### ACTION ITEM
Transcribe the full passage below on survivors and non-survivors of the patient cohort, word for word.

### TEXT PROVIDED
In Table 1 parameters are shown for survivors and non-survivors of the whole cohort. Overall mortality was summed up to 72.5%. Age structure dependent on survival status of the study population is shown in Fig. 4. The clinical characteristics between both differed only in a few parameters. For instance, non-survivors were older, got fewer tracheostomies, but more often corticosteroids during ICU treatment and cytokine adsorption therapy. Steroids used in all three waves were Dexamethasone, Hydrocortisone and Prednisolone, with Dexamethasone being used most often as first line steroid in all three waves. There were no significant differences in steroids used or duration of administration in the three waves. Concerning previous medication survivors took significantly more antidepressants and opioids and less alpha-antagonists compared to non-survivors (Supplementary Table 1).

Table 1 Basic characteristics of studied patients.
Figure 4
figure 4

Survivors and deaths related to age groups are shown for the whole patient cohort (A) and especially for patients with ECMO support (B).

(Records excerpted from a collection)
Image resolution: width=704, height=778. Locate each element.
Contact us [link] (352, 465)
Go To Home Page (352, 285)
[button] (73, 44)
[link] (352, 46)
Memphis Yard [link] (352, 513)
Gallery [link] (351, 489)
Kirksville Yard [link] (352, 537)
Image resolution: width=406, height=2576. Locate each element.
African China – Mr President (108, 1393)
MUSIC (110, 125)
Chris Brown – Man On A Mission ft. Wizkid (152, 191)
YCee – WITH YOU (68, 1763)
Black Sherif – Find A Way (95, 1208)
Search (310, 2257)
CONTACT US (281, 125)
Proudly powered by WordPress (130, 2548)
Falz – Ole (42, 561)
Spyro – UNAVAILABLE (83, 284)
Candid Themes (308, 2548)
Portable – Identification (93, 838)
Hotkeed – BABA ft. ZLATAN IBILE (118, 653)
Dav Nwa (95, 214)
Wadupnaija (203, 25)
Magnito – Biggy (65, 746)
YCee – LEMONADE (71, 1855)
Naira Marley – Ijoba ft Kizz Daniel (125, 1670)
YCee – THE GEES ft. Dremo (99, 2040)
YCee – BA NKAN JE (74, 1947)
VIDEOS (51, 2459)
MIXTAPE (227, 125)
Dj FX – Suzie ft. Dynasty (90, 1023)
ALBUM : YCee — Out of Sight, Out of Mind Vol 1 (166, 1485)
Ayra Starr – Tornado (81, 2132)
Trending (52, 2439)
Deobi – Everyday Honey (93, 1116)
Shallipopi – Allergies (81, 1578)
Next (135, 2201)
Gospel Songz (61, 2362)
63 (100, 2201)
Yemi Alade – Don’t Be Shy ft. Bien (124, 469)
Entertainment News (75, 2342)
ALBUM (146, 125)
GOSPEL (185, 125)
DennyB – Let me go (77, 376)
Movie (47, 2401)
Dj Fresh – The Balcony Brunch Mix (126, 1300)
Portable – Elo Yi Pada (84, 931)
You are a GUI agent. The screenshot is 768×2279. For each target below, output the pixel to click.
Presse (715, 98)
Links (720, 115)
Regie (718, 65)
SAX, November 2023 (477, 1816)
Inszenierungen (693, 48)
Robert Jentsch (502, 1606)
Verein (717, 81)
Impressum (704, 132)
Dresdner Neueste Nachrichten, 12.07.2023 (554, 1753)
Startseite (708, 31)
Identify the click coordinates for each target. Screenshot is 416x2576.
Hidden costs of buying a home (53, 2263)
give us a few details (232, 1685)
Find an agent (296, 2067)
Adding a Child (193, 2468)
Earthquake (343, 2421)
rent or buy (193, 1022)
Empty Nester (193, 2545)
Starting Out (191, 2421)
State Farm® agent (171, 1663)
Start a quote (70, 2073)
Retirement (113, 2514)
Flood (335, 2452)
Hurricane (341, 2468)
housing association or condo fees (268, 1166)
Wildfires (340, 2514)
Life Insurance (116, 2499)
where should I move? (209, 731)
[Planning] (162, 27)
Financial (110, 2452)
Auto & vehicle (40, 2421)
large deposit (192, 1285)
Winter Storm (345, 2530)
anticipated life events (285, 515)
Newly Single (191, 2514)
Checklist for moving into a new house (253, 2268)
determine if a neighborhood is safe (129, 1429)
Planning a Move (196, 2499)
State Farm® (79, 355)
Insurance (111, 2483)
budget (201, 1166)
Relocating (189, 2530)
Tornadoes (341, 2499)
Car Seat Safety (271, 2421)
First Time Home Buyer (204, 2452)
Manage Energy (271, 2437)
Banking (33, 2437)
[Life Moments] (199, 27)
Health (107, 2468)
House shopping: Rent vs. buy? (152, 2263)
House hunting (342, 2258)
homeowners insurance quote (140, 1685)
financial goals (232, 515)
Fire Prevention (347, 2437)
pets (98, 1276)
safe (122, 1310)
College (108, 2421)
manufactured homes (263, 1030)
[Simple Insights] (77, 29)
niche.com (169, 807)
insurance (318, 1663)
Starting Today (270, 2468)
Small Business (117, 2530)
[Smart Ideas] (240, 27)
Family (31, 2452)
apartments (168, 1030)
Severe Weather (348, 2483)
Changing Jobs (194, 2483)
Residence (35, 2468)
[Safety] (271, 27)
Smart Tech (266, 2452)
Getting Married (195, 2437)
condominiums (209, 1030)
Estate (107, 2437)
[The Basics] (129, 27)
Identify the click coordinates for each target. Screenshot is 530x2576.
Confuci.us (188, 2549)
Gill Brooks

### OUTPUT OF THE EXERCISE
In Table 1 parameters are shown for survivors and non-survivors of the whole cohort. Overall mortality was summed up to 72.5%. Age structure dependent on survival status of the study population is shown in Fig. 4. The clinical characteristics between both differed only in a few parameters. For instance, non-survivors were older, got fewer tracheostomies, but more often corticosteroids during ICU treatment and cytokine adsorption therapy. Steroids used in all three waves were Dexamethasone, Hydrocortisone and Prednisolone, with Dexamethasone being used most often as first line steroid in all three waves. There were no significant differences in steroids used or duration of administration in the three waves. Concerning previous medication survivors took significantly more antidepressants and opioids and less alpha-antagonists compared to non-survivors (Supplementary Table 1).

Table 1 Basic characteristics of studied patients.
Figure 4
figure 4

Survivors and deaths related to age groups are shown for the whole patient cohort (A) and especially for patients with ECMO support (B).